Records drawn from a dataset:

- - -

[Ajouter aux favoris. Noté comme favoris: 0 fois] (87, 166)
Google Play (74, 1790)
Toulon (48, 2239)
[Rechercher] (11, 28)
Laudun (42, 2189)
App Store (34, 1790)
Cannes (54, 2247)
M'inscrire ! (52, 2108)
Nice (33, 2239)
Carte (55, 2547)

- - -

TO DO: Make a verbatim copy of every entry shown above.

SOLUTION FOR THIS PROBLEM:
[Ajouter aux favoris. Noté comme favoris: 0 fois] (87, 166)
Google Play (74, 1790)
Toulon (48, 2239)
[Rechercher] (11, 28)
Laudun (42, 2189)
App Store (34, 1790)
Cannes (54, 2247)
M'inscrire ! (52, 2108)
Nice (33, 2239)
Carte (55, 2547)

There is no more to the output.